The four-lane highway project between Nagpur and Betul is the country’s most expensive annuity road project awarded till date, according to the Interim Budget document. The 174-km-long road project is worth Rs 2,498.76 crore and passes through the states of Madhya Pradesh and Maharashtra.
The project, which was cleared by the government in May 2010, was awarded to Oriental Nagpur Betul Highway Private Ltd, a special purpose vehicle owned by Delhi-based Oriental Structural Engineers Ltd.
This road project passes through Chhindwara, which is the Lok Sabha constituency of urban development minister Kamal Nath, who was also the road transport minister between May 2009 and January 2011.
On account of 51 projects awarded on Build, Operate Transfer (annuity) till date, the government’s liability in terms of annuity payments for highway construction has touched a whopping Rs 98,228 crore.

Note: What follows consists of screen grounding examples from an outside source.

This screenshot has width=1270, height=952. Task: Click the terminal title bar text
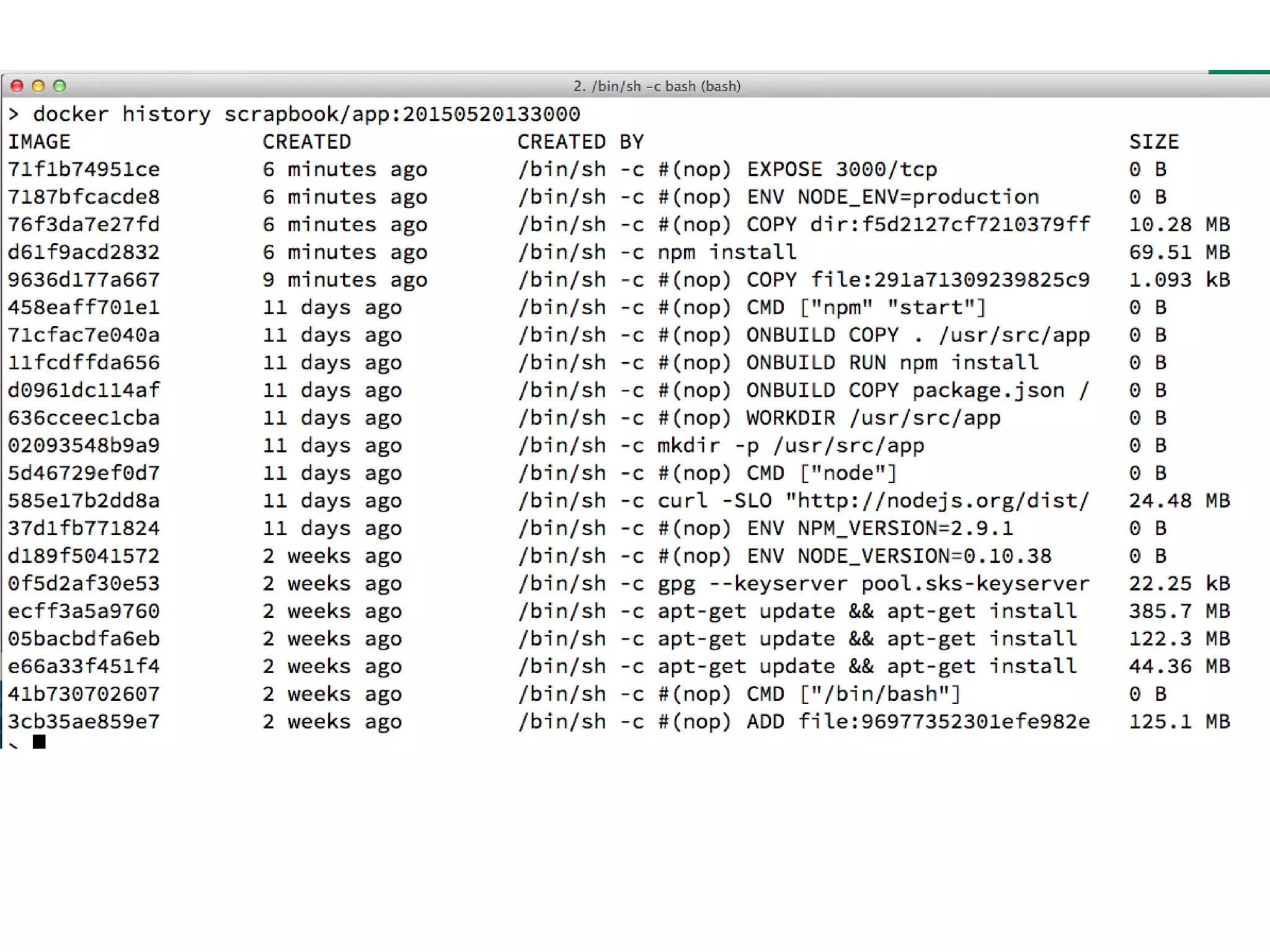(657, 86)
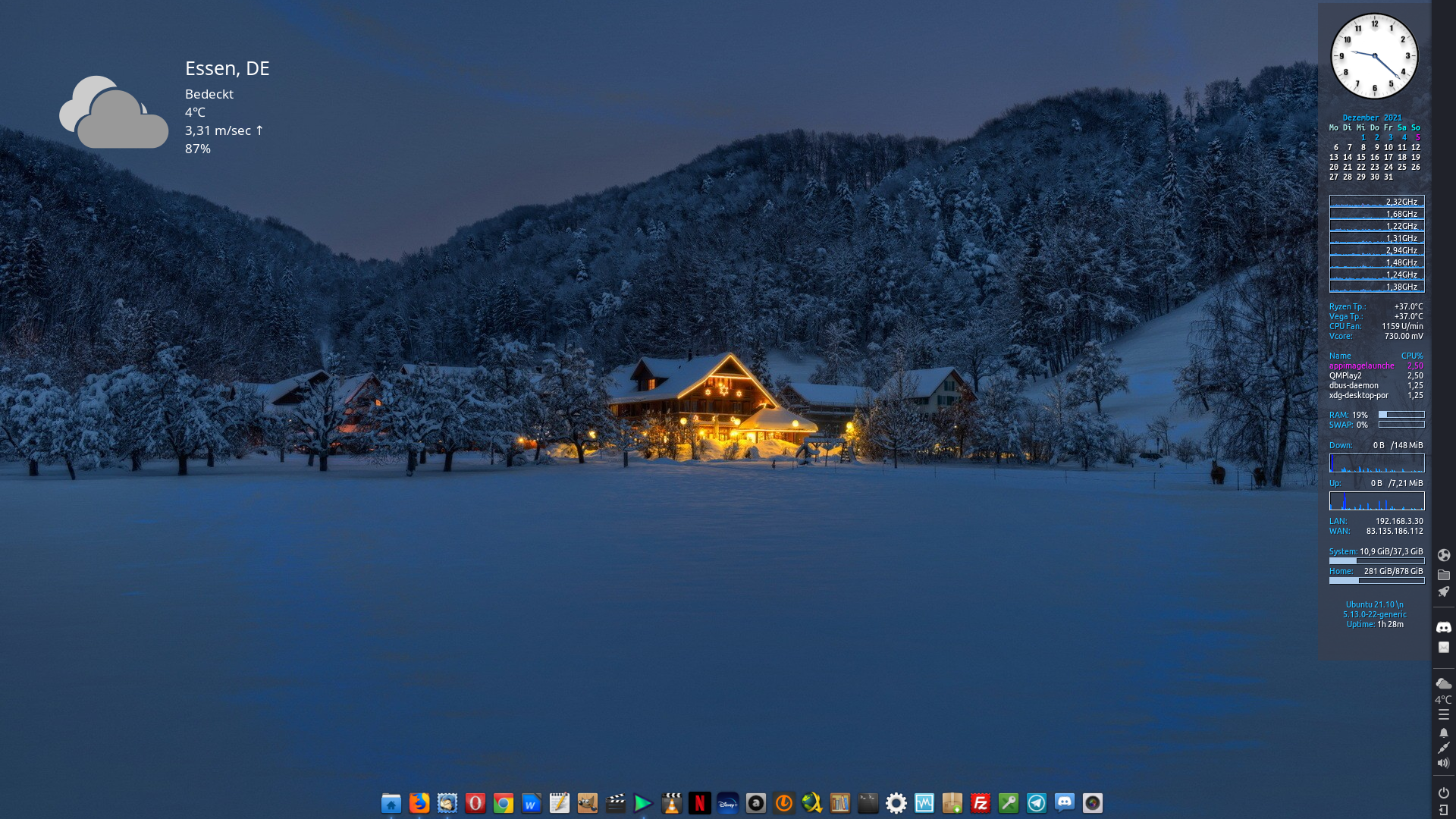Screen dimensions: 1456x819
Task: Launch Telegram from the dock
Action: 1035,803
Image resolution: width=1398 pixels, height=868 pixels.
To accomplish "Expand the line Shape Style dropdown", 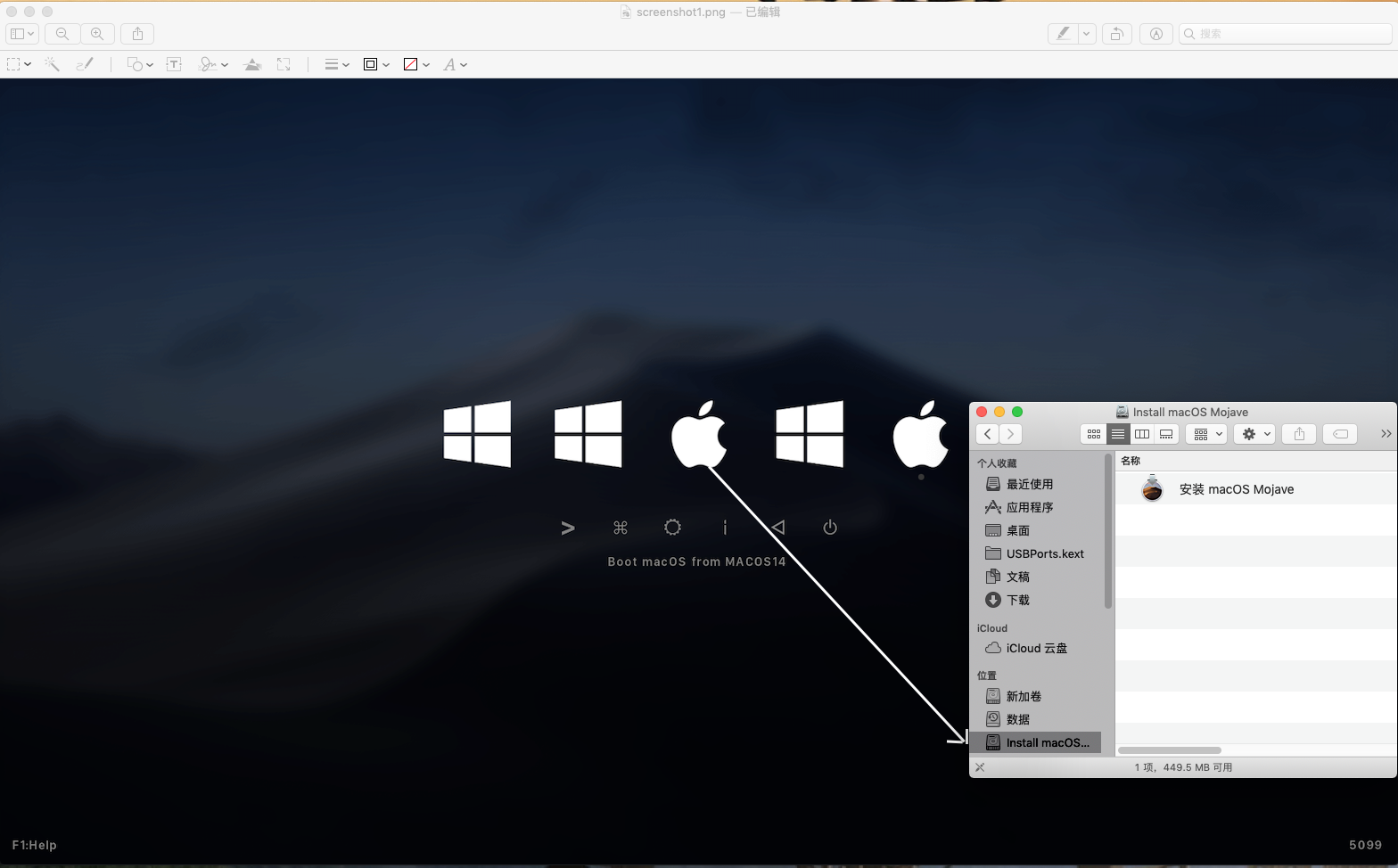I will click(336, 64).
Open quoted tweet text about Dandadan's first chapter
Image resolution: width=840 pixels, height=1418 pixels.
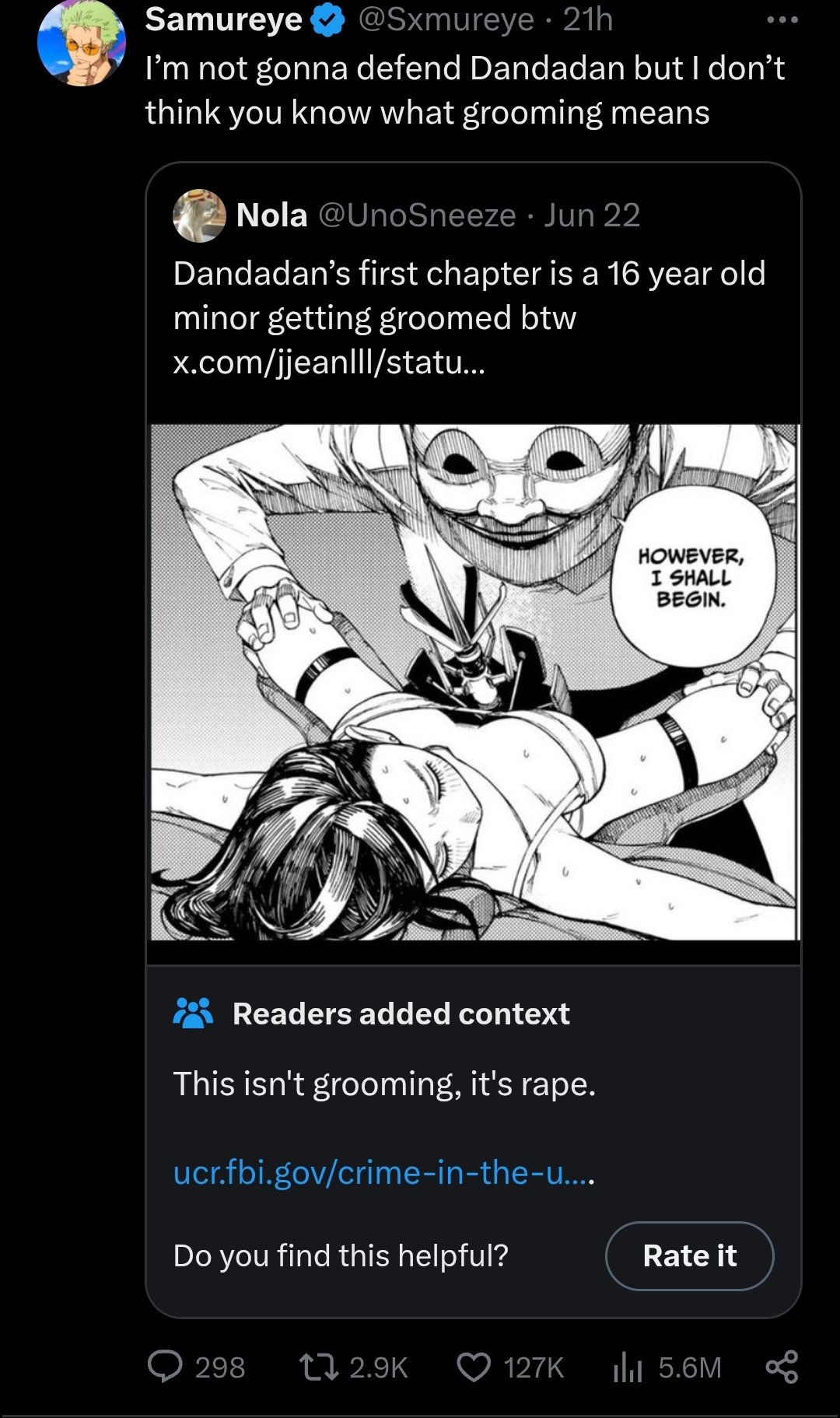pyautogui.click(x=469, y=296)
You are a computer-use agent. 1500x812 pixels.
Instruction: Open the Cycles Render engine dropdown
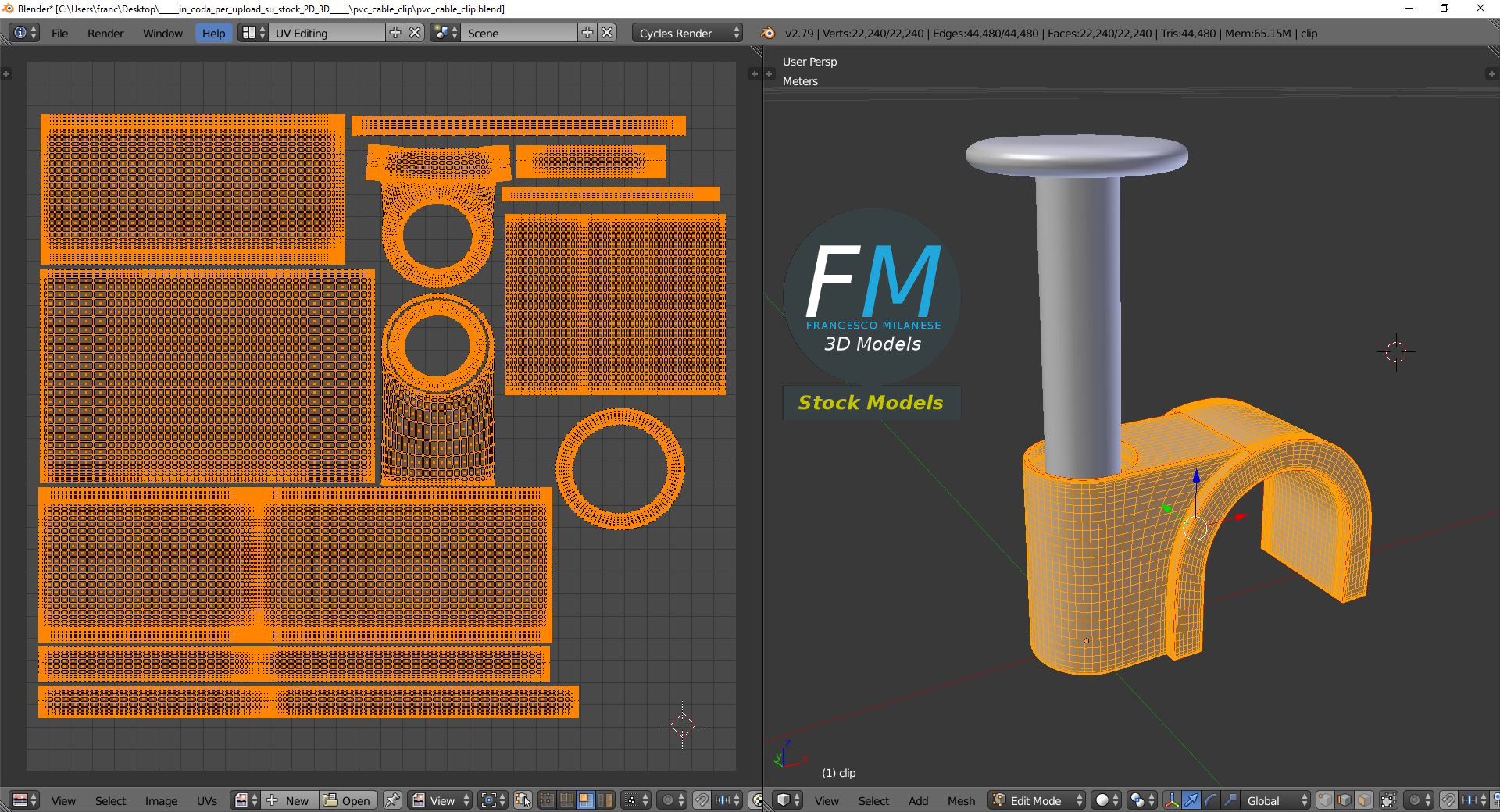pos(689,33)
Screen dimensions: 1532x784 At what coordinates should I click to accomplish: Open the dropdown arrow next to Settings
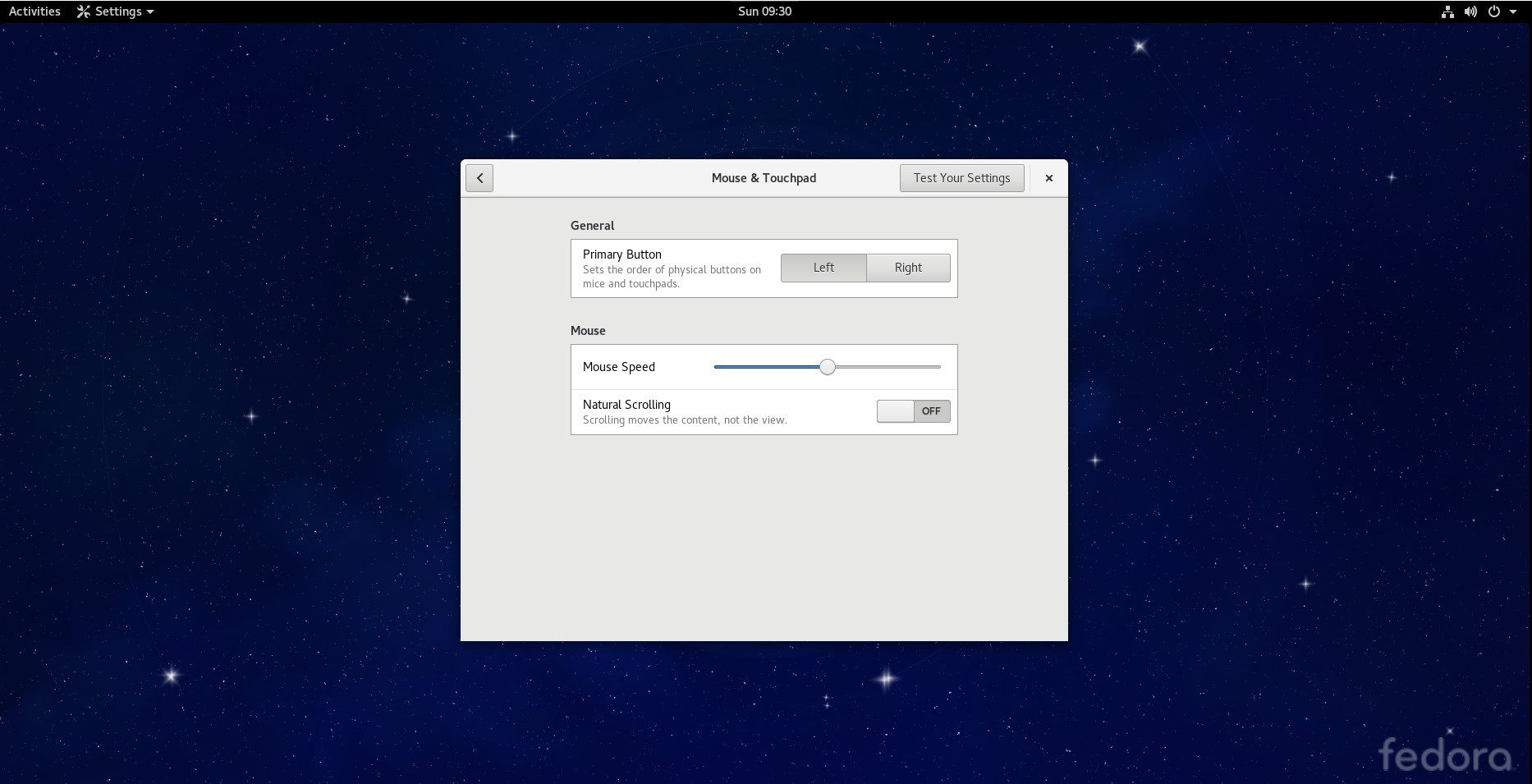[150, 11]
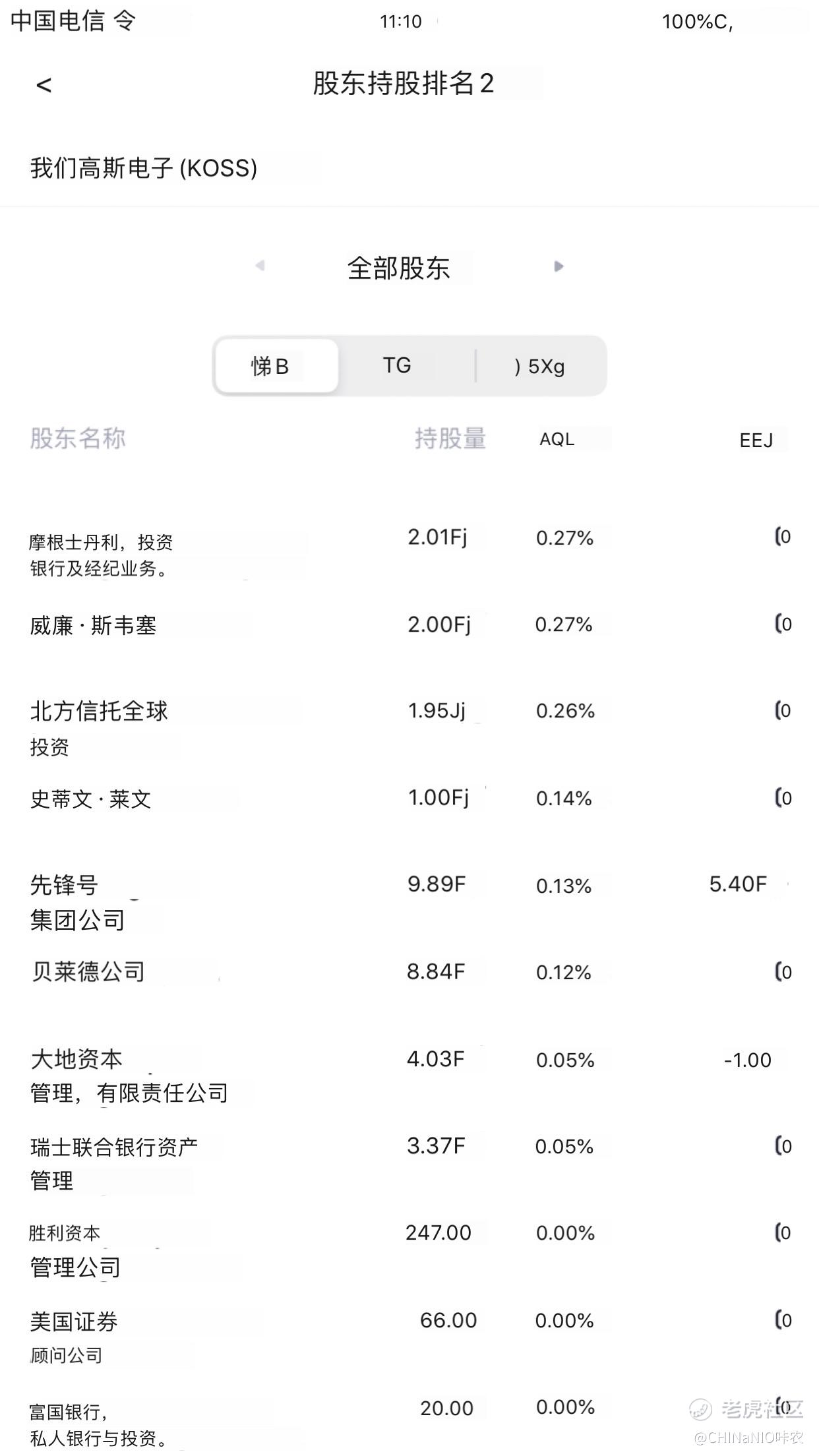This screenshot has height=1456, width=819.
Task: Tap the back arrow icon
Action: coord(44,84)
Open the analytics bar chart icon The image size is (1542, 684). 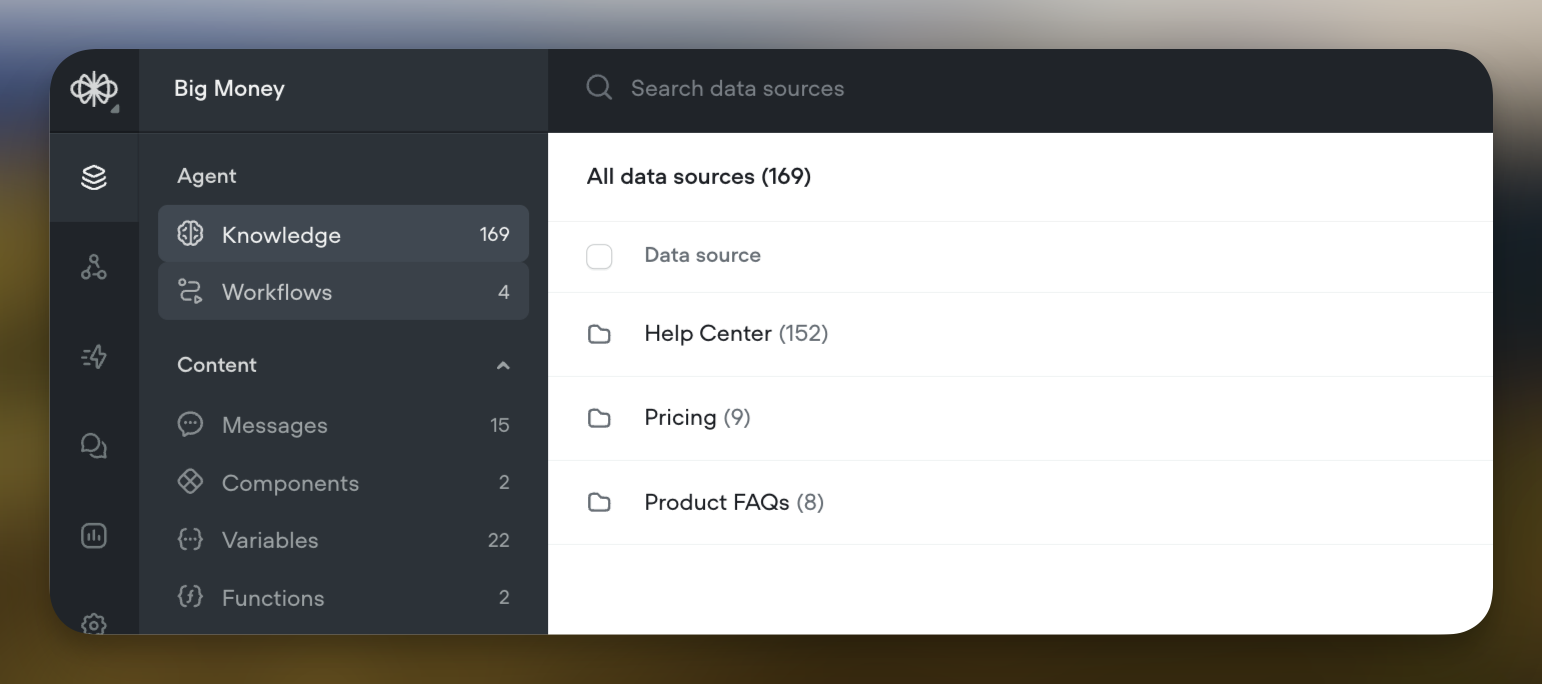(93, 535)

The average annual annuity outgo of the government on this account is Rs 6,322 crore. The liabilities till last year was around Rs 83,794 crore.
The liability is more than three times the value of all 51 projects awarded under the annuity mode, which is in the range of Rs 30,286 crore, and involves fixed periodic payments by the government.
Build Operate and Transfer (annuity) is one among the two Public-Private Partnership (PPP) modes on which the National
Highways Authority of India awards projects. The other is BOT (toll), which is preferred most by the government.
Unlike the BOT toll model, where the private operator takes on the risk of toll collection, the government mitigates the risk of toll income in the annuity model by guaranteeing payments over the concession period, which normally goes up to 20 years.